Quanto a prejuízos, que eu saiba não foram muitos, embora alguns cafés junto à ribeira estivessem a bombear água para a mesma. Vi também a água a entrar furiosamente para dentro de uma cave de um prédio e de certeza que muitas hortas e barracões agrícolas ficaram debaixo de água. Apesar disso, mais um metro de altura de água e os estragos teriam sido muito maiores, pois já inundaria toda a parte baixa da vila. De certeza, muitas zonas saíram mais prejudicadas depois destas chuvas fortes.

Penso que estas fotos ilustram bem a quantidade de água que caíu no Algarve (finalmente). Pelo menos, não se deve falar em seca por algum tempo...


----------



## Agreste (3 Jan 2010 às 14:48)

Muito boas fotos... No ranking de cheias das ribeiras de Aljezur fica atrás da de 1989 e da de 1997...


----------



## Vince (3 Jan 2010 às 18:35)

Boa reportagem Jorge_scp 




Agreste disse:


> Muito boas fotos... No ranking de cheias das ribeiras de Aljezur fica atrás da de 1989 e da de 1997...

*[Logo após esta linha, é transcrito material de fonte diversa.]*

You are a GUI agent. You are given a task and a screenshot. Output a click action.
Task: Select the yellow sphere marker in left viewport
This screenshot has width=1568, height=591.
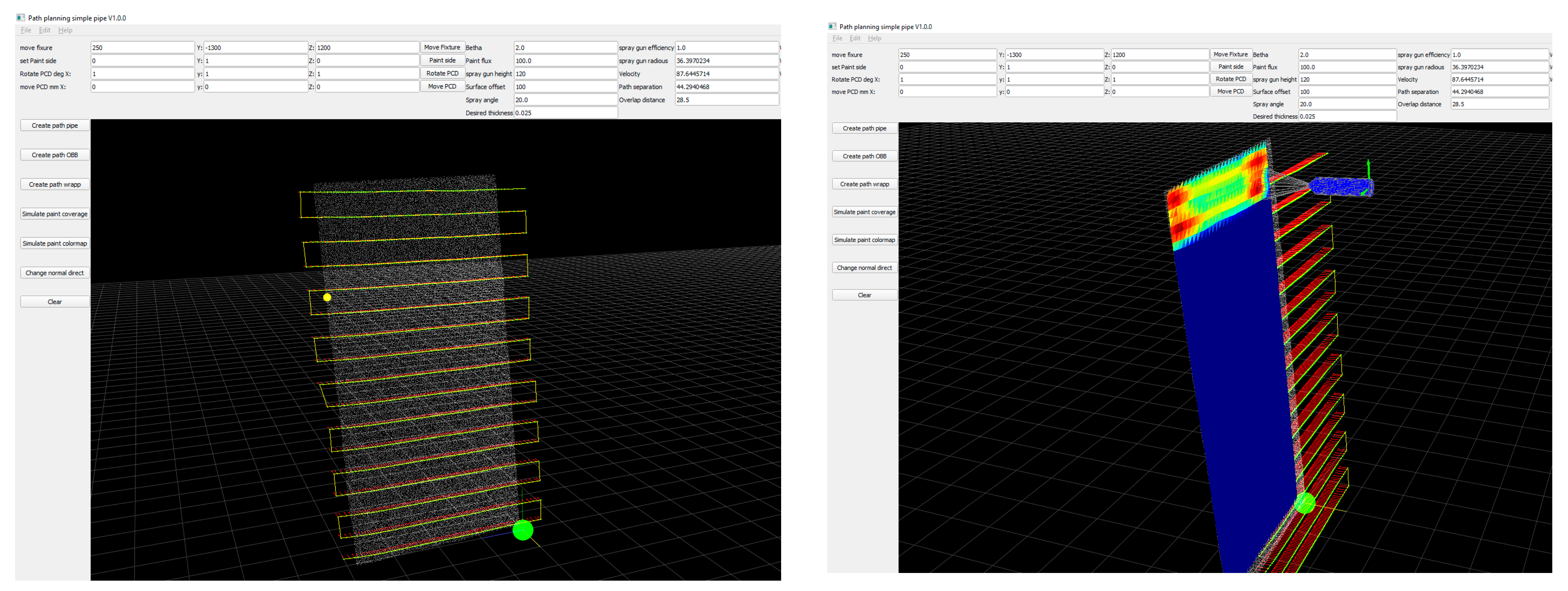click(x=327, y=298)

No tópico dos Rios e Albufeiras coloquei uma notícia onde referiam que em Espanha imensos ribeiros que estão quase sempre secos tiveram água como não se via precisamente desde 1997.


----------



## kikofra (13 Jan 2010 às 01:19)

Aljezur era o sitio em que eu passava as ferias quando era uma criança, espero que tudo esteja bem!


----------



## ajrebelo (13 Jan 2010 às 04:01)

Boas

Bom relato, de uma zona que gosto bastante  a quantidade de água é impressionante.

Coloca as próximas fotografias maiores 800x600 é uma boa medida.

Abraços


----------



## AndréFrade (14 Fev 2010 às 20:52)

O Algarve esteve algum tempo sem a dita chuva, e quando caiu..Caiu em força
Bonitas fotos, que não têm nada de bonito


----------